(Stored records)
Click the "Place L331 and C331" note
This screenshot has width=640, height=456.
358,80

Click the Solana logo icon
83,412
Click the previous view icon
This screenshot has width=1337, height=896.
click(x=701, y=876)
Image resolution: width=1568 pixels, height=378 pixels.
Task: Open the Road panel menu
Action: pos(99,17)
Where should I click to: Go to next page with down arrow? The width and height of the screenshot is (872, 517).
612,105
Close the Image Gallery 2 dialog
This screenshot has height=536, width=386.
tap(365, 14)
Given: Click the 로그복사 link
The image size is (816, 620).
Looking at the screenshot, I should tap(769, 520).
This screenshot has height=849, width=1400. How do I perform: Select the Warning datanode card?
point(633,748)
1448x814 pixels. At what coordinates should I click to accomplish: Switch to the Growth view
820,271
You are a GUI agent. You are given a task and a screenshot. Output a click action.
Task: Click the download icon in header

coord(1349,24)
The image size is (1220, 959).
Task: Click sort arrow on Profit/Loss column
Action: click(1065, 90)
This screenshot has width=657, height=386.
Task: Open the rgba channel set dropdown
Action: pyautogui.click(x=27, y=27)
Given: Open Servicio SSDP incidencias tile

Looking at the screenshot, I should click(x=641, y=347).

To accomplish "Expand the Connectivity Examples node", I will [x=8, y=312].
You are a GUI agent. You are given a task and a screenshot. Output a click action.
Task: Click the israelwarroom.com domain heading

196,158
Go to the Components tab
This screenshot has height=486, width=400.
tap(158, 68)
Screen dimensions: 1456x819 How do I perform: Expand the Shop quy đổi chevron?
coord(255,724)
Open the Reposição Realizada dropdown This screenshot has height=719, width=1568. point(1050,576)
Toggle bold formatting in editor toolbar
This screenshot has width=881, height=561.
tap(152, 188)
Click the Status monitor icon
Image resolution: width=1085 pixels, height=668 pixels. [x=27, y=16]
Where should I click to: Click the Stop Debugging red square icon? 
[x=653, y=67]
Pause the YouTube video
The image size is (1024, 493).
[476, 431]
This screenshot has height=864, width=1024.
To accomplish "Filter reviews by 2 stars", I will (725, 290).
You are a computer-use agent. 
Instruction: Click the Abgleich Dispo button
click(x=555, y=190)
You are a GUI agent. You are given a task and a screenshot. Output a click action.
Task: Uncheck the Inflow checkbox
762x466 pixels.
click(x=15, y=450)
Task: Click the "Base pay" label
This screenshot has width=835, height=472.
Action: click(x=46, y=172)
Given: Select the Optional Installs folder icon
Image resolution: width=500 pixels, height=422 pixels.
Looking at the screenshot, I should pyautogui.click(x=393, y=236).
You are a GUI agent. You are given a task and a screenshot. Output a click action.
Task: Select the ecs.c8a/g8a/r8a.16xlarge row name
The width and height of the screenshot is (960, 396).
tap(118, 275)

__Work to complete__. Only the line that contains "This screenshot has width=835, height=472." and the lines after it, through the end of the data above, are to be repeated exactly.

__Exercise output__.
This screenshot has width=835, height=472.
Action: click(x=46, y=172)
Given: Select the Optional Installs folder icon
Image resolution: width=500 pixels, height=422 pixels.
Looking at the screenshot, I should pyautogui.click(x=393, y=236).
You are a GUI agent. You are given a task and a screenshot. Output a click action.
Task: Select the ecs.c8a/g8a/r8a.16xlarge row name
The width and height of the screenshot is (960, 396).
tap(118, 275)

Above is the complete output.